Nonostante gli allarmismi diffusi su scala globale e alimentati dall’Oms, risulta evidente a chiunque che se le carni rosse possedessero solo una minima parte di quel potenziale cancerogeno e patologico millantato a più riprese, l’umanità si sarebbe già estinta da almeno ventimila anni, portando con sé i suoi vizi e le sue cattive abitudini.
Dopo accurate analisi e revisioni condotte per conto del Ministero della Salute, la diatriba sulla pericolosità delle carni rosse pare dunque essere giunta ad una svolta, con l’assoluzione riportata per il prodotto alimentare in sé e il relegamento dei suoi presunti pericoli per la salute ad una sfera legata alla tipologia di cottura impiegata.
Secondo gli esiti di un recente studio condotto dal Comitato Nazionale per la Sicurezza Alimentare, le carni manifestano infatti il loro potenziale cancerogeno (anch’esso comunque tutto da chiarire e molto più supposto che reale) se cotte alla brace, dato che l’esposizione ad altissime temperature per un tempo prolungato porta la carne a subire processi di trasformazione molecolare in cui si sviluppano al suo interno agenti tossici per la salute umane.

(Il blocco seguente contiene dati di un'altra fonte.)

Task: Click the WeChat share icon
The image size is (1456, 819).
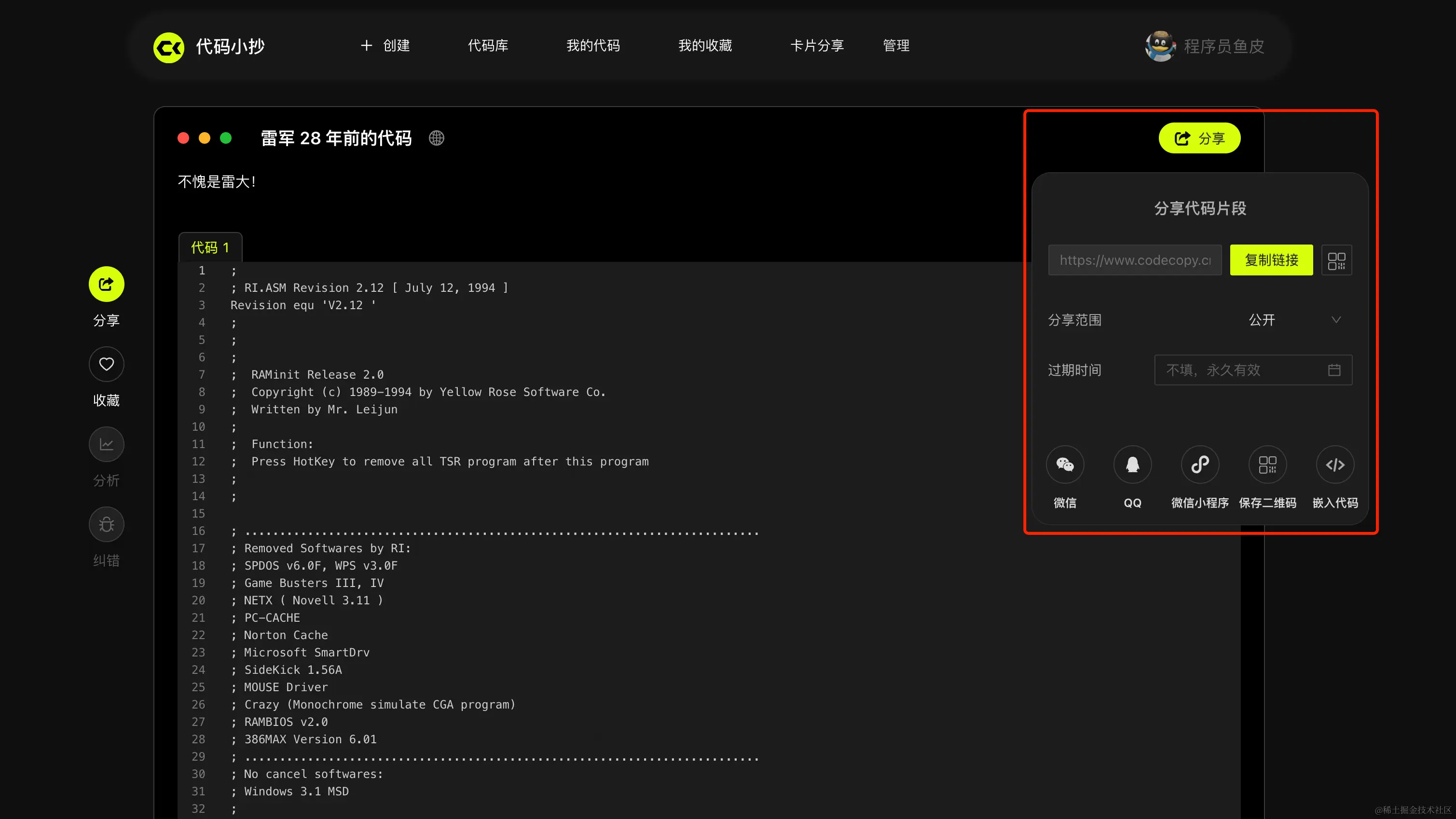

Lo studio in questione ha inoltre confermato come il nesso tra un elevato consumo di carni rosse e lo sviluppo di forme tumorali riguardi semplicemente il cancro localizzato al colon-retto, dato che anche a fronte di ingenti risorse impiegate per chiarire la natura del legame, nessuno è mai riuscito a provare in modo chiaro che l’assunzione di proteine animali abbia una qualunque forma di influenza su altre malattie di tipo oncologico.
Via libera dunque ad un moderato e responsabile consumo di carne rossa, facendo sempre attenzione a non eccedere con fritture e cotture alla brace, ma tenendo comunque presente che l’allarmismo infondato può fare molti più danni all’umanità di quanti non ne abbia mai fatti la carne, almeno nel corso degli ultimi ventimila anni di storia.